Breath of the Wild : l’essence de la liberté
Le monde ouvert : une formule séduisante mais périlleuse. Une recette autrefois prometteuse, mais est-elle aujourd’hui vraiment épuisée…
Un grand monde ouvert ?
La proposition la plus spectaculaire que nous vend l’open world moderne est celle de sa taille démesurée. S’appuyant sur le développement technologique, les mondes virtuels s’étendent d’années en années, désireux de nous stupéfier par leur gigantisme. On perd le joueur dans un vortex sans limites, sans frontières, sans temps de chargement, sans fin. Chaque studio bataille pour son moment de gloire médiatique en exhibant son level design gargantuesque dans une compétition toujours plus acharnée¹⁸. Si le public a été dans un premier temps abasourdi par cet univers des possibles s’offrant à lui, il s’est progressivement lassé de cette surenchère de l’absurde. Et pour cause : plus un monde ouvert est grand, plus il faut de contenu pour le remplir ; plus il faut produire de contenu, plus les coûts de développement prohibitifs tendent à rendre ce contenu vide, répétitif, bâclé.. voire les trois¹⁹.
¹⁹ Ajoutons à cela les coûts humains qu’impliquent la création d’un monde ouvert. Ils viennent s’ajouter à un historique peu glorieux de surmenage et de mauvaises pratiques managériales dans l’industrie du jeu vidéo.
D’entrée de jeu, on pourrait penser qu’avec ses 830 km² annoncés par Aonuma en 20¹⁶, ²⁰, Breath of the Wild s’inscrit dans cette folie des grandeurs. Le tout premier plan d’ensemble du jeu, où l’on contemple les contrées d’Hyrule à perte de vue, semble confirmer cette hypothèse. Et pourtant, le jeu de Nintendo nage une fois de plus à contre-courant des attentes. Le monde ouvert de Zelda fait le choix de condenser son contenu, quitte à réduire sa superficie. Des années de data mining nous apprennent que la taille réelle d’Hyrule s’approche plus des 80 km² que de celle vantée par Nintendo dans ses campagnes de promotions. Si certains joueurs s’estiment floués, la plupart sont restés indifférents à ces révélations… et ce, pour une raison simple :
ce qui fait rêver les joueurs réside moins dans la possibilité d’évoluer dans un monde gigantesque dépourvu de temps de chargements que d’être en mesure d’agir sans contraintes
Il n’y pas de temps morts dans Breath of the Wild. L’aventure ne s’éternise pas : Nintendo condense l’expérience ludique plutôt que de l’éparpiller. Le jeu conserve sa fraîcheur en évitant les redites. L’intelligence étudiée du level design, la richesse des différentes mécaniques de jeu, l’histoire surprenante des personnages rencontrés et la stimulation de l’imagination par la narration environnementale, toutes ces facettes du jeu sont distillées généreusement et avec homogénéité à travers le jeu. Ces choix de design quasi minimalistes rendent l’épopée plus mémorable, à l’instar d’un titre tel qu’A Short Hike²¹. Le joueur est motivé non par une longévité creuse, mais par la promesse que chaque périple sera riche en expériences.

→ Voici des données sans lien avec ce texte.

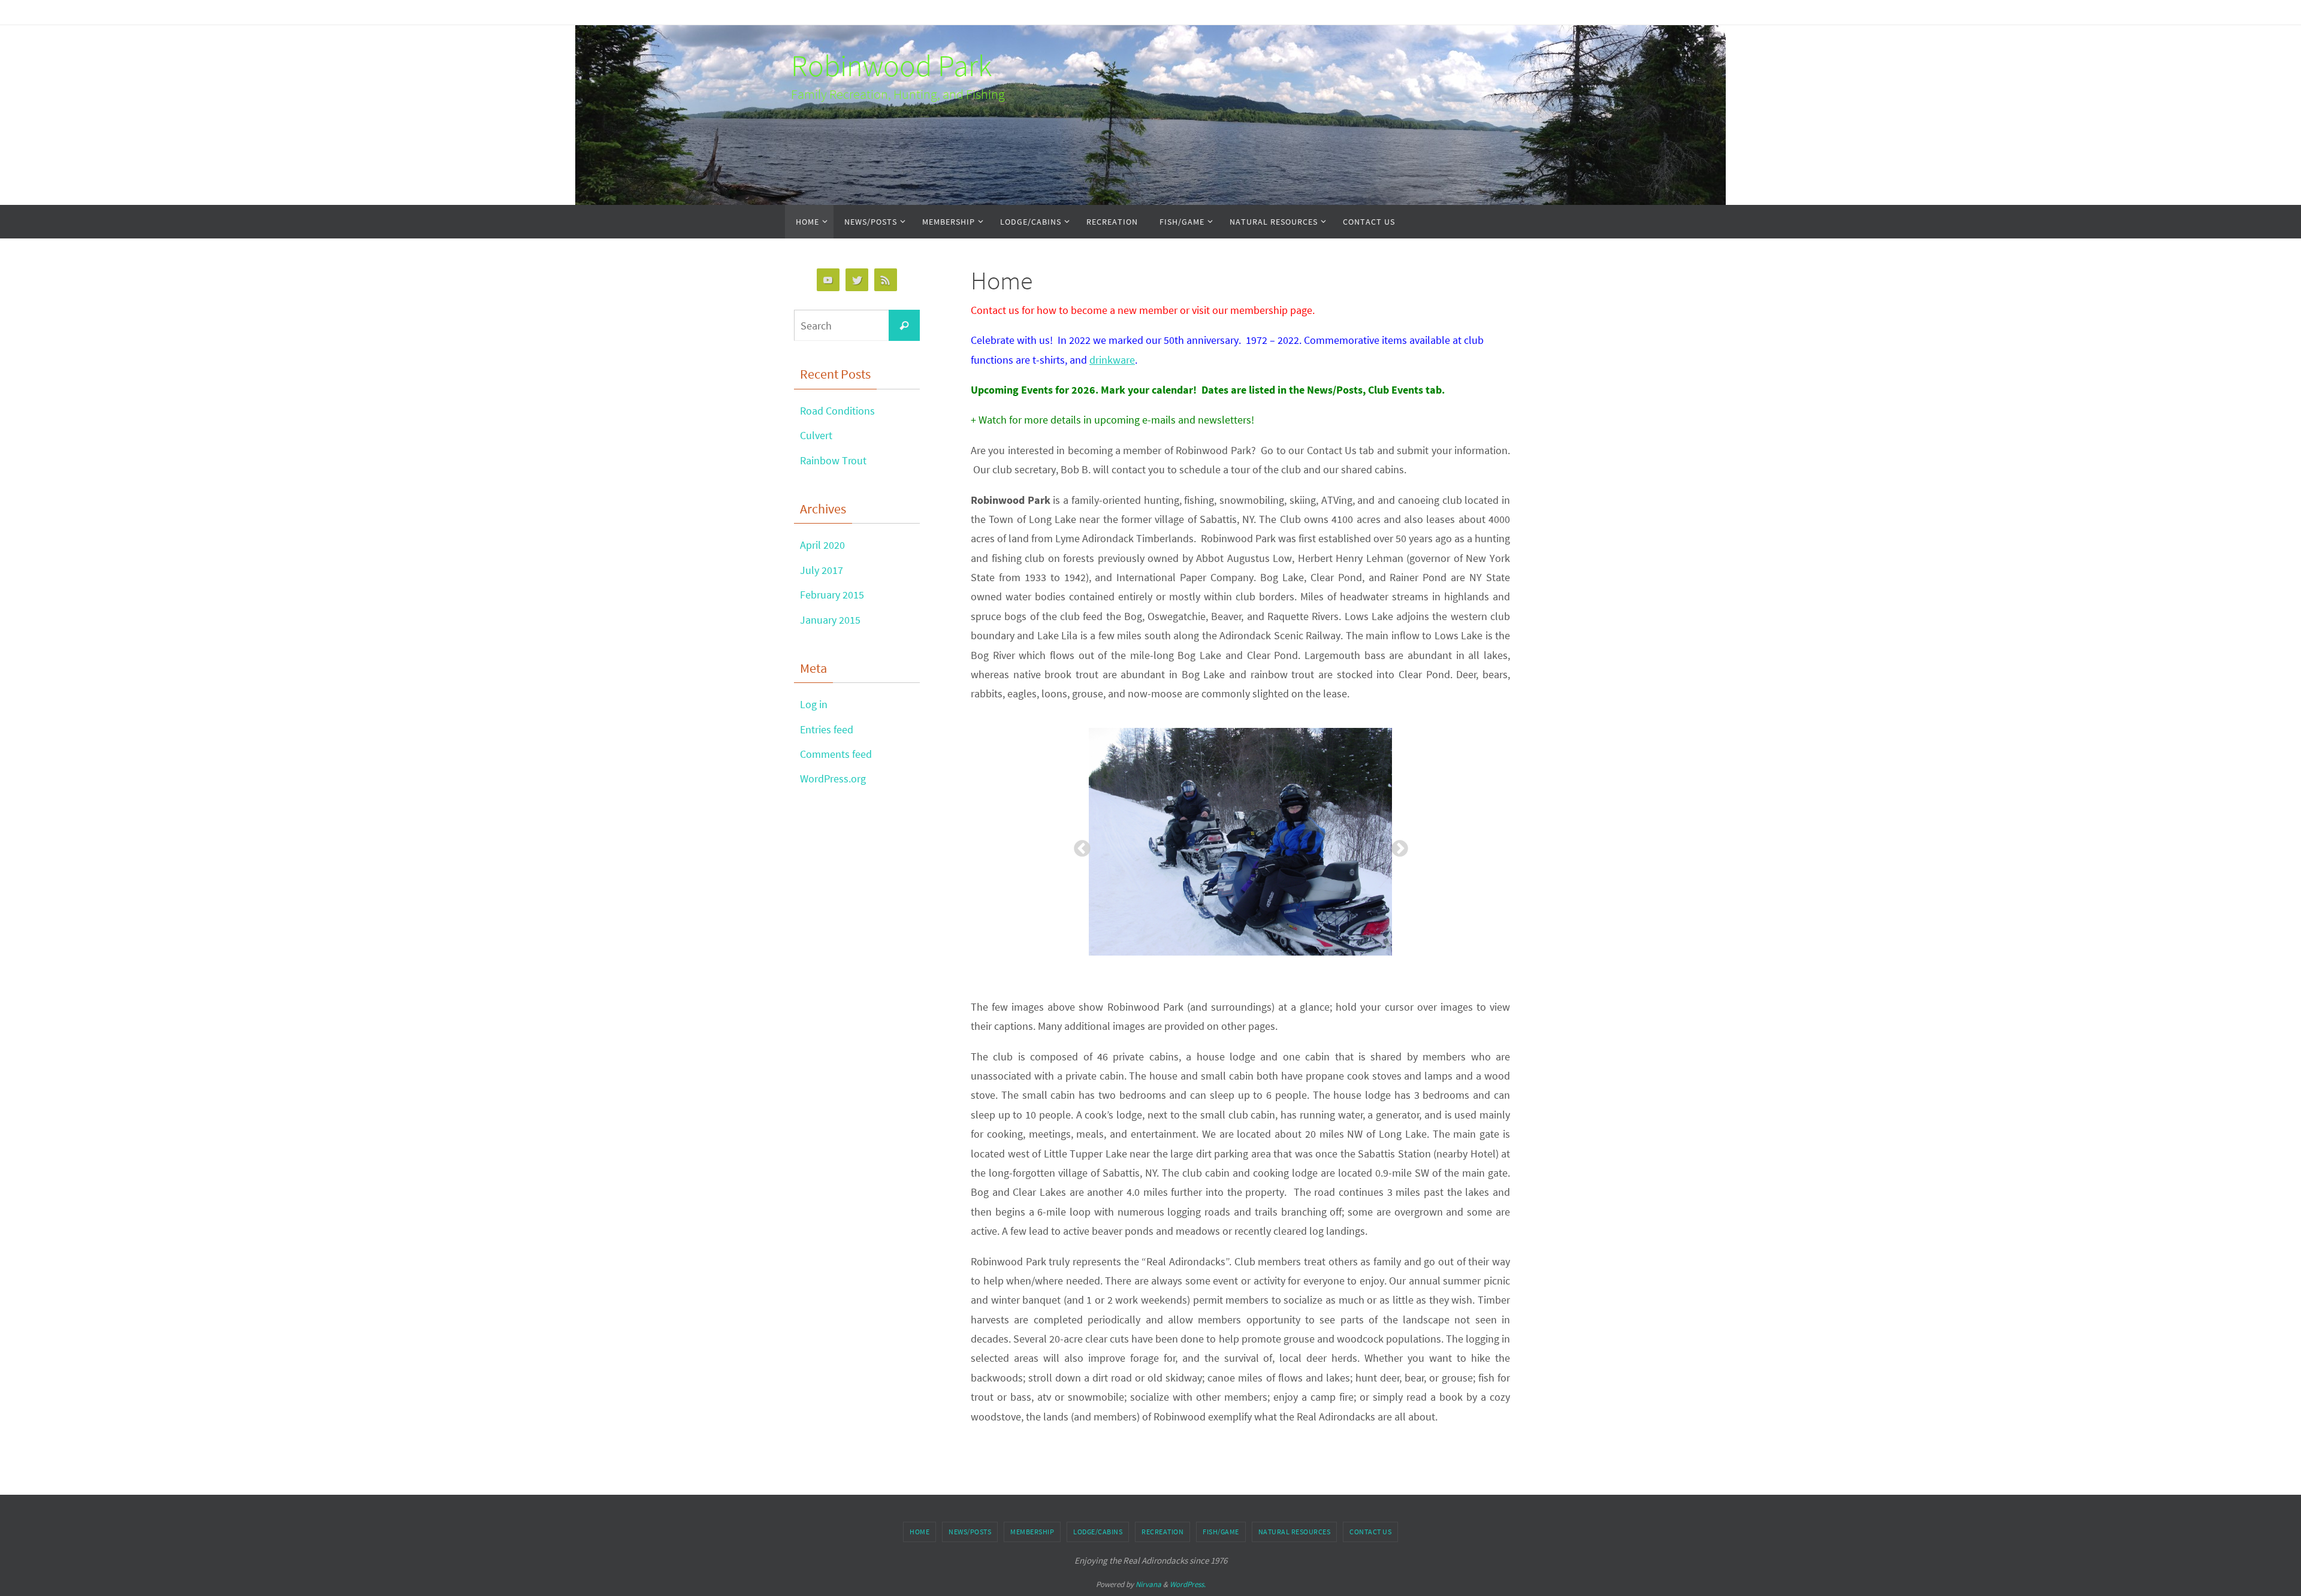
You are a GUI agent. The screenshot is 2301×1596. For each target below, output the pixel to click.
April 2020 (822, 545)
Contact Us (1370, 1531)
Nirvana (1148, 1584)
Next (1396, 845)
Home (919, 1531)
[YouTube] (828, 280)
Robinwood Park (891, 65)
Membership (1032, 1531)
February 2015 (832, 594)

Le génie du monde ouvert de Nintendo vient donc avant tout de l’équilibre quant à sa taille. Un monde trop vaste perd le joueur ; trop resserré, il l’étouffe. Cette version-là d’Hyrule a été pensée de façon à laisser deviner un univers colossal, mais pas au point d’être intimidante. Le jeu regorge de centaines de quêtes tertiaires et autres points d’intérêts qu’il dévoile progressivement plutôt que de nous submerger. Il faut examiner son environnement pour en déceler tous les secrets : Breath of the Wild récompense le regard attentif plutôt que de gaver son audience.

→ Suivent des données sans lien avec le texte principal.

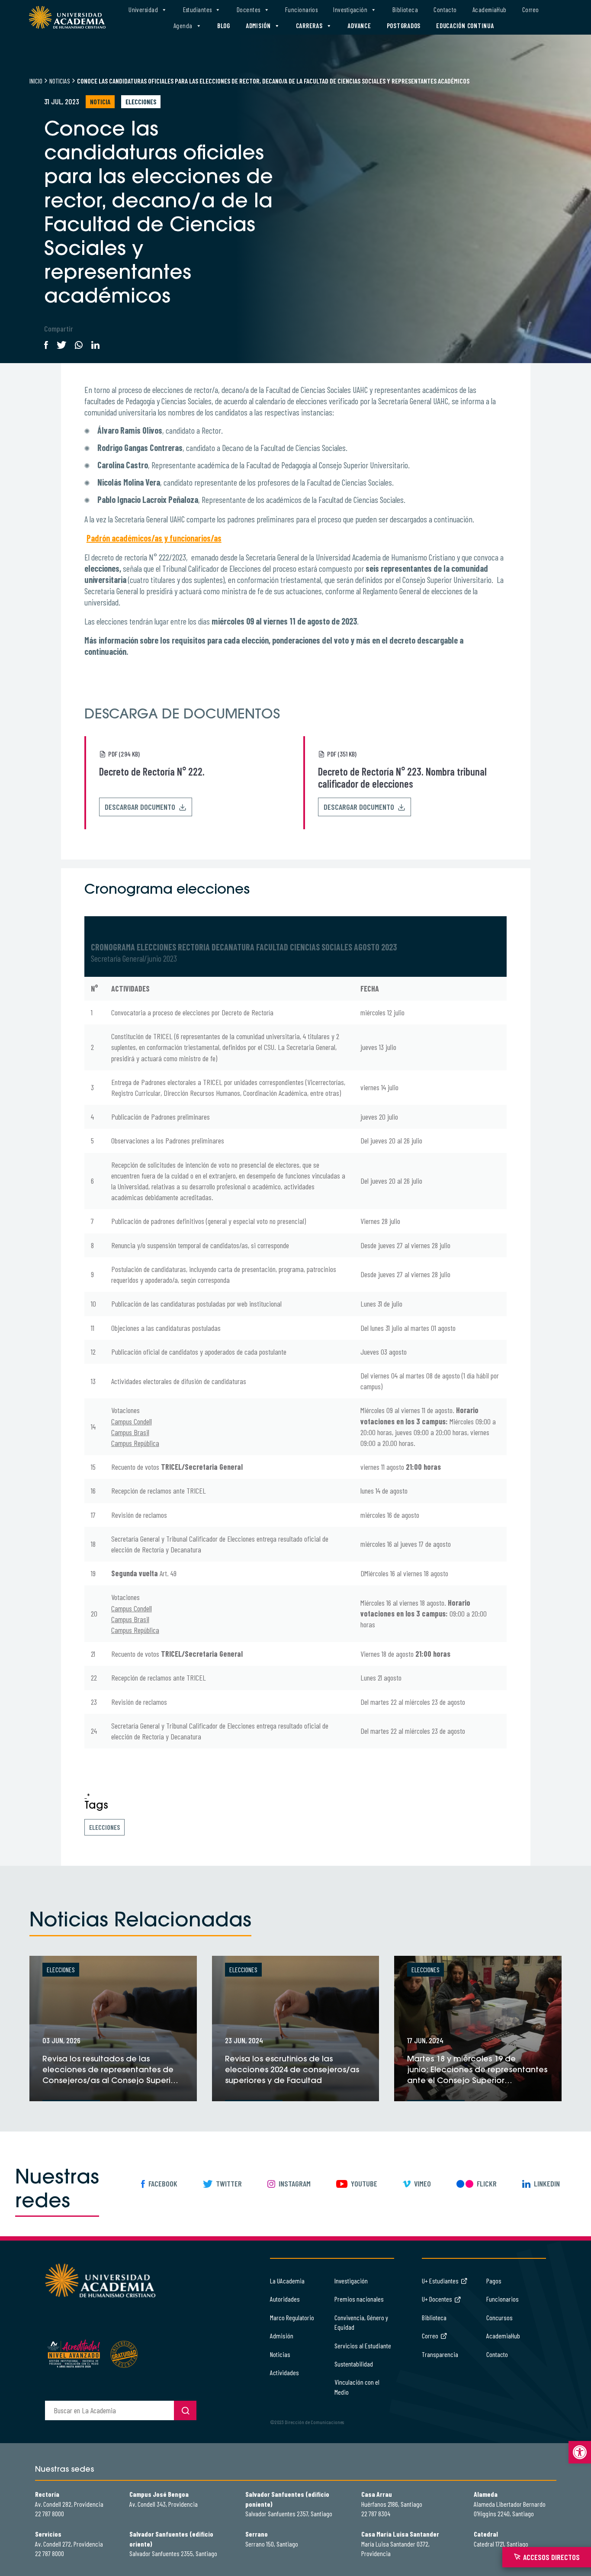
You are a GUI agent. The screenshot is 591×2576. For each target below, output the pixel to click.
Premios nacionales (359, 2299)
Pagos (493, 2281)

Le level design cherche à stimuler la soif d’aventure du joueur sans le décourager ; son immensité est ainsi atténuée par l’existence de hauts points d’observation, depuis lesquels Hyrule ne paraît plus aussi gargantuesque. Ainsi perché, le joueur prend facilement du recul. Il peut prendre le temps de se repérer et de discerner les points d’intérêts alentour. Le monde de Breath of the Wild atteint l’équilibre parfait entre grandeur, densité et cohérence.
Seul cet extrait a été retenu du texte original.